The answer is Alexis de Tocqueville. And with an opening like that, you know it's got to be good. (To say nothing of lines like "Ken Brown would make Michael Moore, Jayson Blair, and Darl McBride blush with the kind of shoddy, irresponsible work that he's published in Samizdat".)

There's some really fine research and analysis in this article, along with plenty of relevant links. There are some parts that give me pause, though; I can't for the life of me figure out what to make of this:

The last part of Brown's book is the heart of the matter: the one-page public policy recommendation. Ken Brown wants the government to make it harder to use and create GPLed software. He wants the government to do something about the growing use of the Open Source development model in industry by giving more money to the USPTO and to redirect government funding of universities toward "true free source" in cooperation with the IT industry.

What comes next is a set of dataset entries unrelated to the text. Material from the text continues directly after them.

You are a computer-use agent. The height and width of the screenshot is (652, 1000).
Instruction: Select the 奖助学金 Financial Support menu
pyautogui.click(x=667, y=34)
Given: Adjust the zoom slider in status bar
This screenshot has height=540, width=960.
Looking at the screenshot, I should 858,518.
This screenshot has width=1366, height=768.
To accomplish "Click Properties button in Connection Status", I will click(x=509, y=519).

So wait a minute -- he spends dozens of pages attacking the GPL and Linus Torvalds and Open Source, and then he wants the government to give money to colleges to fund Open Source development, even going so far as to suggest that corporations that support Open Source programs at universities should be given tax breaks? While it may sound like a paradox, he's actually pulling the old good cop/bad cop trick. He claims that Open Source devalues programs and eliminates due credit for invention. He doesn't seem to understand that GNU's Not Unix, consistently equating all Unix-like operating systems with the original trademarked copyrighted Unix source code. But then he ends the book, by saying how great free (as in price and rights) source code is -- as long as it's "true free source" and that it's only used in an academic environment where no one needs to (or is able to) make any money from it because it's all public domain.

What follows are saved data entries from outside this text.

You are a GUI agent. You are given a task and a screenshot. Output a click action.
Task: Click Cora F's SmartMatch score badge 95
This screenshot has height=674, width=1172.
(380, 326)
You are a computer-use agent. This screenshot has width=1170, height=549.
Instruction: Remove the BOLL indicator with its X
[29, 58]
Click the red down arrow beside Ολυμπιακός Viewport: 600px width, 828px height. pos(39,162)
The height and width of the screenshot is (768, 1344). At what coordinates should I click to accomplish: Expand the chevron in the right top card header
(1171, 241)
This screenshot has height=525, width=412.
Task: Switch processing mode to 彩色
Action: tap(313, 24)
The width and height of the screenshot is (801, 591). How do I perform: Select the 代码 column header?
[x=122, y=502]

I was curious as to why he brought up university involvement. My questions were answered by Media Transparency, which traces the money trail for media organizations. As you can see here, a series of significant donations come from The Lynde and Harry Bradley Foundation, an ultra-right-wing lobby group based in Milwaukee. What a coincidence that John Norquist, the former mayor of Milwaukee, Wisconsin, is on the board of advisors for the Alexis de Tocqueville Institution. So what does this organization do? It gives money to influence public policy, usually to try to return the U.S. to a state of unregulated, laissez-faire capitalism. In this instance the donations are marked specifically, "To support education-reform research and activities." The wording of that phrase seems to be -- like all other things AdTI -- purposefully ambiguous. It could read, "To support education [through] reform, research, and activities," or "To support education reform [through] research and activities," or "To support education [through] research of reform and activities." We can now see why Brown has dragged university support and corporate tax breaks into this mess.

The only common thread throughout the whole book is that he doesn't think Free Software should interfere with proprietary software because that's "real business" and it drives the economy.

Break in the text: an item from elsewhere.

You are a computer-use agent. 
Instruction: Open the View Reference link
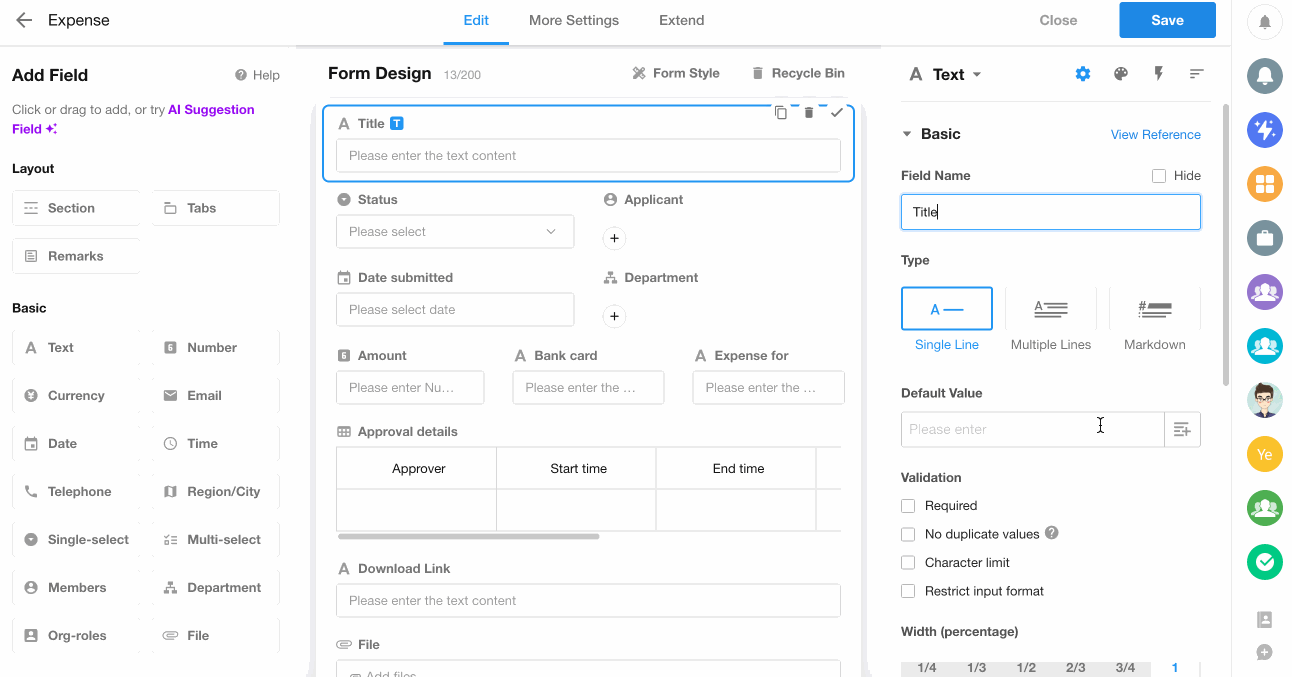coord(1155,135)
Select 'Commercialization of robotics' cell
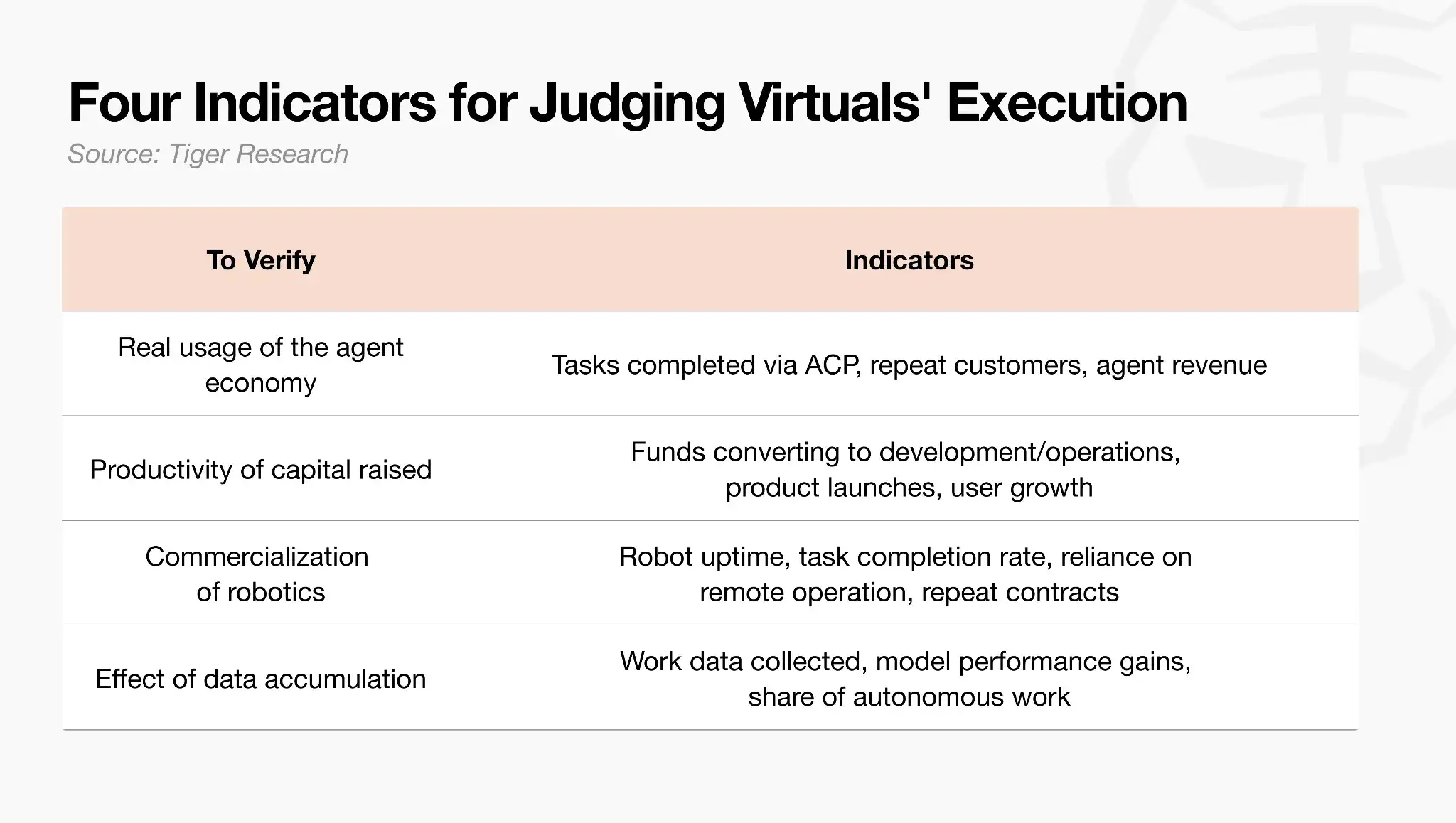Screen dimensions: 1456x823 pos(257,574)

How a far-right-wing pure-laissez-faire-capitalism group thinks to gain by calling for more government regulation of the software industry is frankly beyond me, and I don't think Matzan comes up with much of a convincing conclusion to it himself. But that's just one detraction from an otherwise excellent read.

If, as seems likely, Microsoft is behind this—well, all I can say is that I regret having given any indication through decreased attention devoted to them in recent months of "going soft on Microsoft".